I think that, post XML Schemas, the W3C brand is fairly diminished as far as new specs are concerned. XBC could easily go the way of XPointer, XML 1.1 and XML Fragment Interchange: like a quarrelsome but beautiful neighbour, decorative but to be avoided.
If the XBC discussion takes off, expect all the usual baloney, in particular the extremely fragrant sausage that if we reduce the number of different tags that XML recognizes, it will speed up parsers in some significant way. (Baloney because there are efficient ways of implementing parsers so that tests for rare tags don’t penalize the common cases. For example, an optimized parser could detect that a document has no DOCTYPE declaration, and then switch to an implementation that does not need to do any buffer reallocation to handle entity inclusion. Java even provides jump tables to make simple parsing fast.)
My view from the armchair is that chip manufacturers (Intel, AMD, et al.) need to step up to the plate here: the Unicode character tables and properties, and Unicode transcoders for the most common characters sets, should be hardcoded inside CPU chips. I have seen at least one East Asian CPU with character tables built-in, so it is not a far-fetched idea. People do not say “Maths operations take a lot of CPU power, lets ditch less common math functions”, do they?
Now that XML is ubiquitous and mission critical, of course we should expect all sorts of ingenious ways to speed it up. But the prime area that is being missed, it seems to me, is how to improve XML support inside CPUs.
What kind of form could it take? The simplest form might be to provide an operation that takes an unsigned short (i.e. a UTF-16 character) and returns an int containing bits representing each binary Unicode property and its status as an XML delimiter, just by simple table lookup. (Actually, I would provide two operations: one for UTF-16 BMP which also copes with ASCII and ISO 8859-1 because they are code compatible, and one for UTF-32.) Since XML documents tend to be small, for both SAX processing and XML->DOM processing, I quite expect that not much XML parser machine code would survive in the cache between invocations of the parser or SAX. So providing a built-in table will marginally improve cache behaviour as well as allowing faster parsing without giving up on decent and suspicious parsing: since IO between the CPU and bus is the current bottleneck, this improvement, though certainly limited and sporadic, is in the right kind of area.
If I were Intel or AMD, and looking for a way to add value to my CPUs, I would look into building the Unicode character tables especially to speed up XML processing.

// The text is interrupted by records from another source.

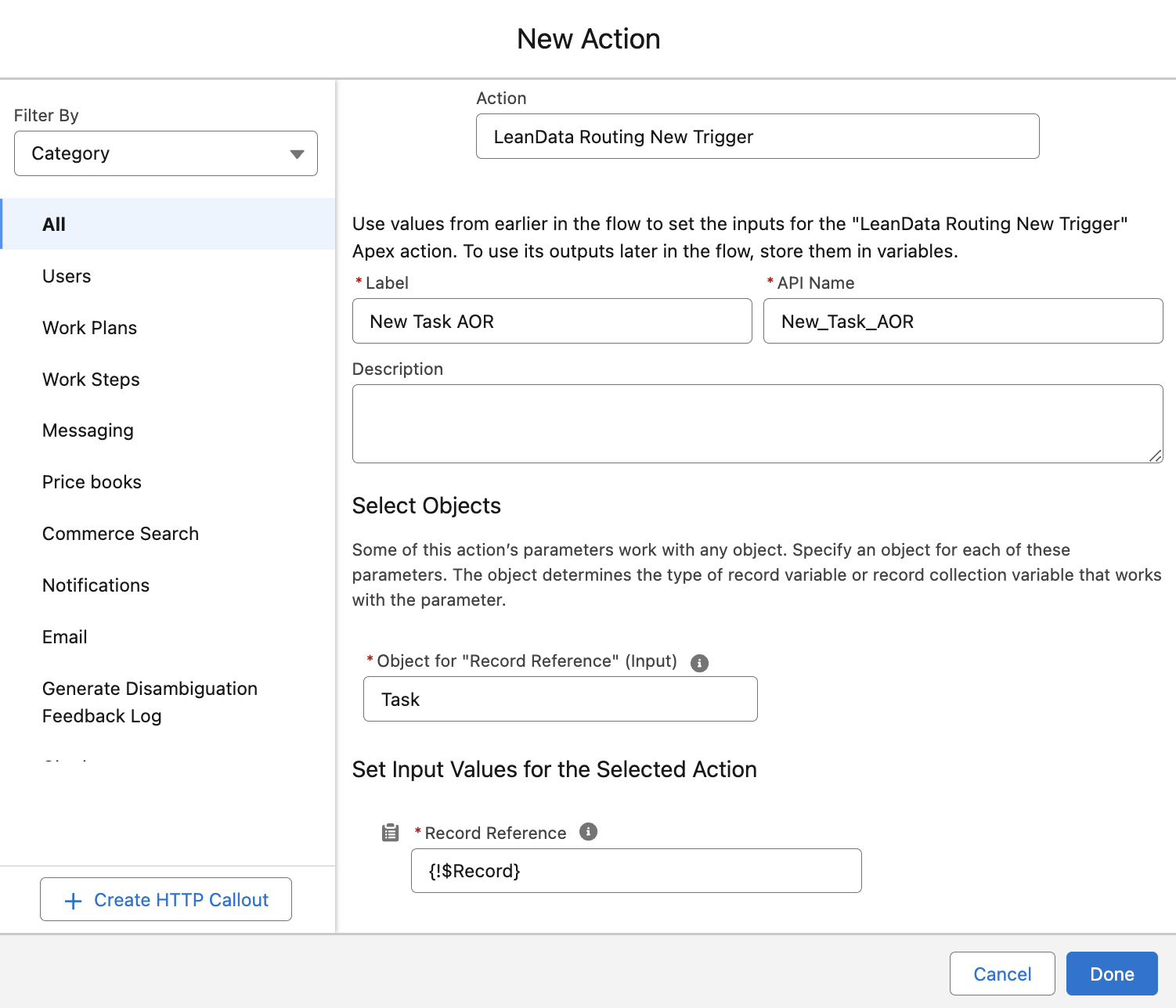Click info icon next to Object for Record Reference
1176x1008 pixels.
pos(699,663)
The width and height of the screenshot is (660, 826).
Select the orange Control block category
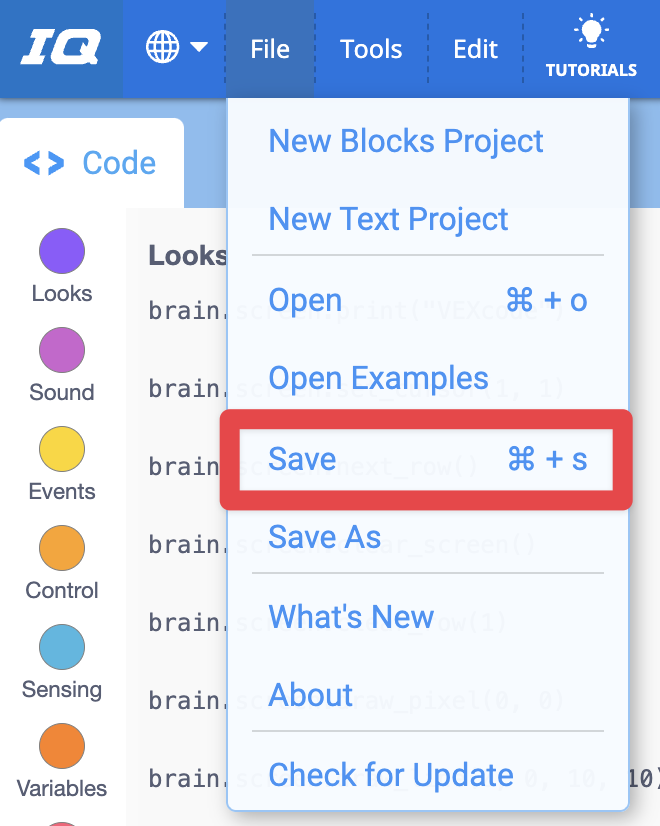tap(61, 548)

Derek Denny-Brown made a good point on XML-DEV: Most of the CPU cost of parsing
is related to the abstract model of XML, not the text parsing: Duplicate
attribute detection, character checking, namespace resolution/checking.
Every binary-xml implementation I have researched which improves CPU
utilization does so by skipping checks such as these. At that point you
are no longer talking about XML.
Of course, Unicode is evolving. But nowadays only on the fringes, and really only outside the Basic Multilingual Plane (BMP: the first 64000 characters). XML delimiter-based parsing is quite cheap (at any one time, there are usually only two significant characters to look for: & or < in data content, “or & (or ‘ or &) in attribute values, ] in CDATA content, whitespace or > in tagnames, whitespace or = in attribute names.)
It is the characters that indicate malformed XML that add checking cost: finding !@#$%^*()_+={}[];;”‘,<?/ or other non-element character in an element or attribute name. XML pairs its Draconian error handling with trivial inspectability of the data: this is congenial for programmers, in comparison to a binary format which may not have enough hints to allow meaningful reconstruction of the file for inspection. (Add comment about babies and bathwater here.)
Perhaps the rise of East Asian economic power also may have some impact here: when most CPUs drove PCs with ASCII documents, there was little reason to think about hardware support for large-character-set property-tables. Now that everyone has converged on Unicode, notably XML, and that China/Korea/Japan/Taiwan are such big players, this might be a useful feature.